=== TASK REQUIREMENTS ===
Copy nothing but the lines from the one containing "Click magnifier icon beside 閉鎖 suggestion" through the last line of the entries below, exactly as written and without pictures.

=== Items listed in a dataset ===
..............................

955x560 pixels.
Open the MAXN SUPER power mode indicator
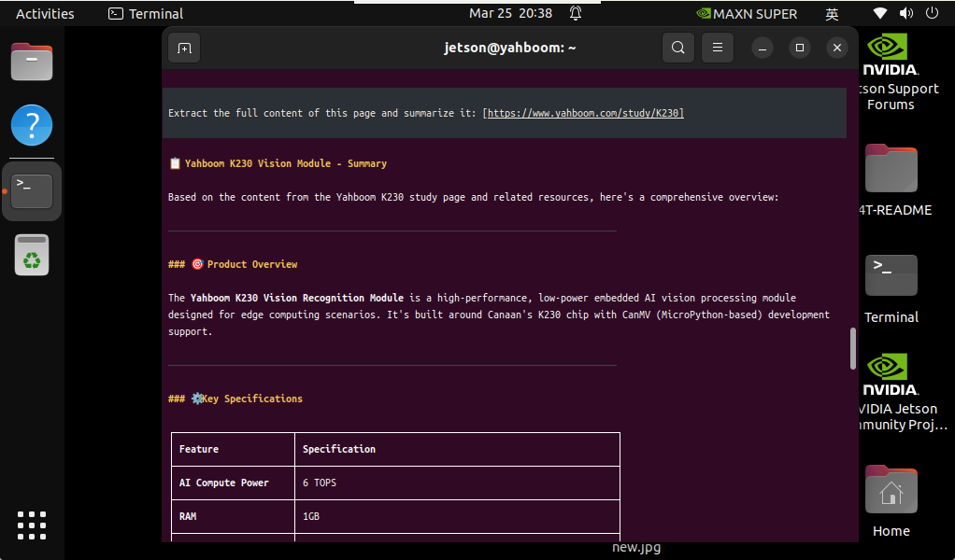pos(746,14)
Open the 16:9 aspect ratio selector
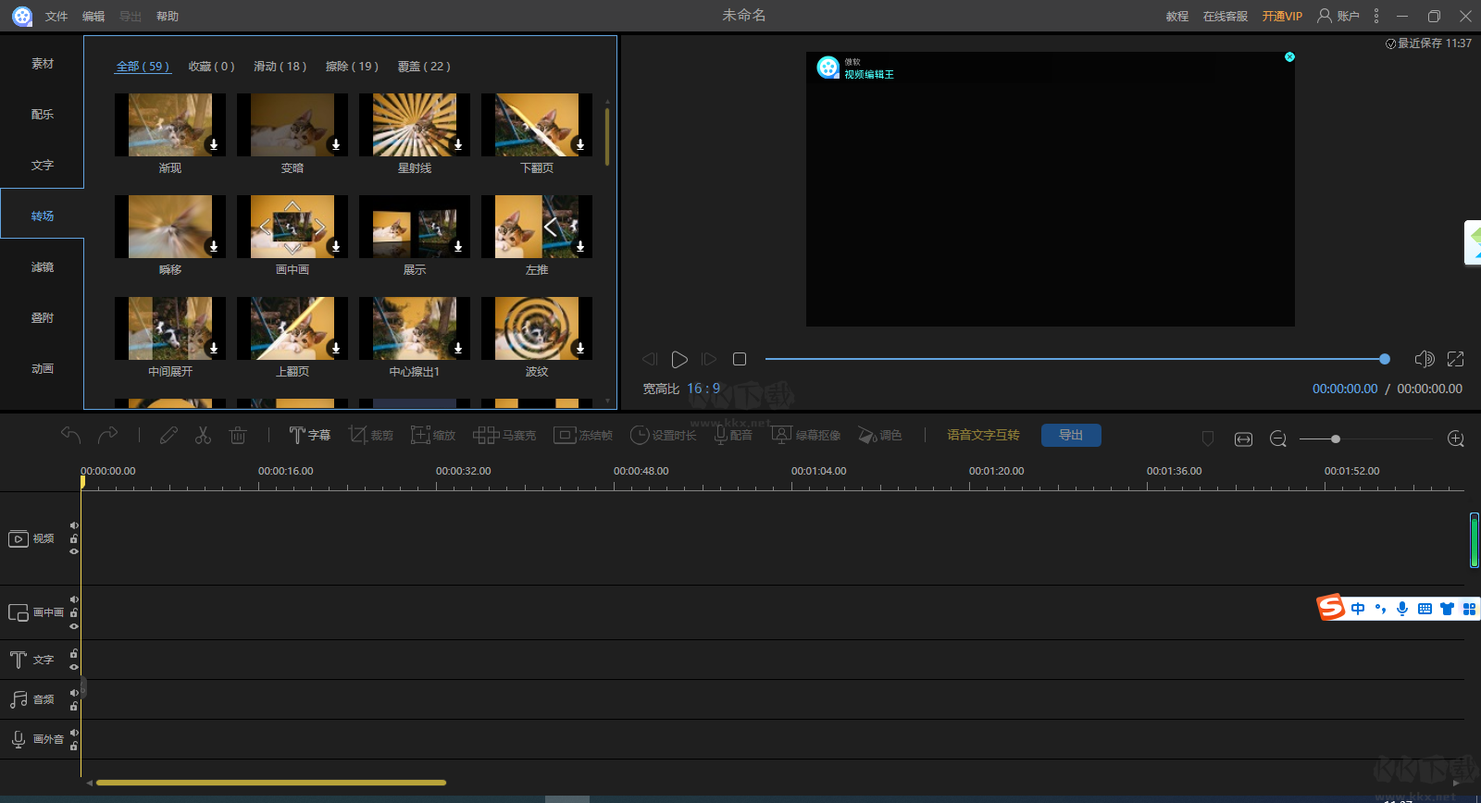1481x803 pixels. (x=703, y=389)
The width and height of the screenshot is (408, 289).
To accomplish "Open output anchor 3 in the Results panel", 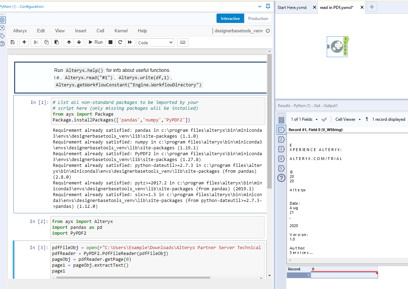I will click(281, 149).
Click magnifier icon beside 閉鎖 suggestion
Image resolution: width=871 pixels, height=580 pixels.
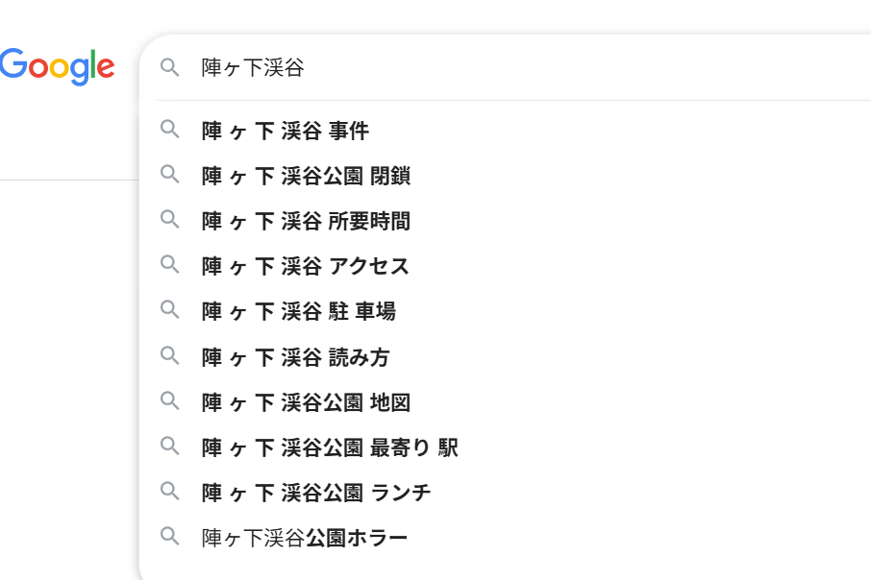pyautogui.click(x=170, y=174)
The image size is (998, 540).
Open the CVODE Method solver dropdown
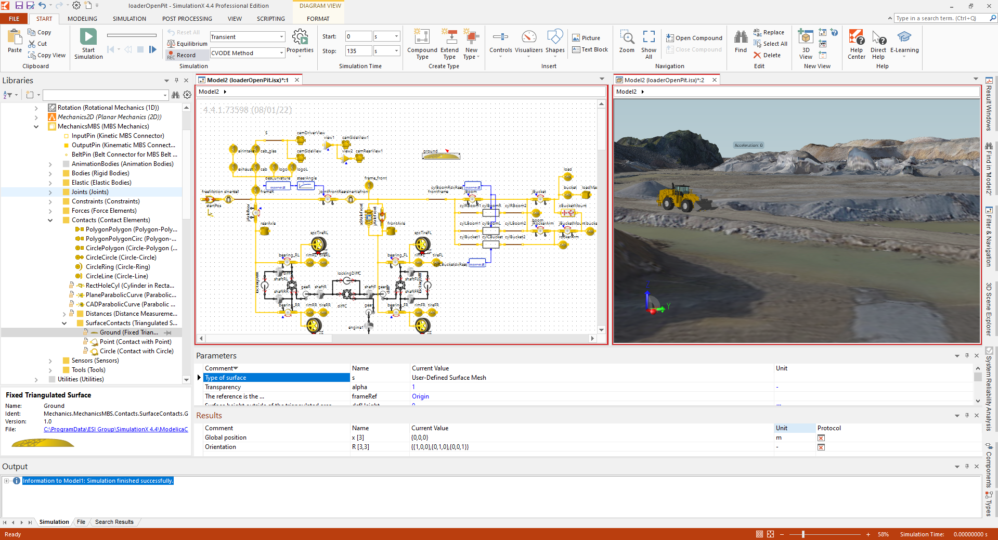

..............................

=== RESPONSE ===
Click magnifier icon beside 閉鎖 suggestion
Image resolution: width=871 pixels, height=580 pixels.
pyautogui.click(x=170, y=174)
The image size is (998, 540).
Open the CVODE Method solver dropdown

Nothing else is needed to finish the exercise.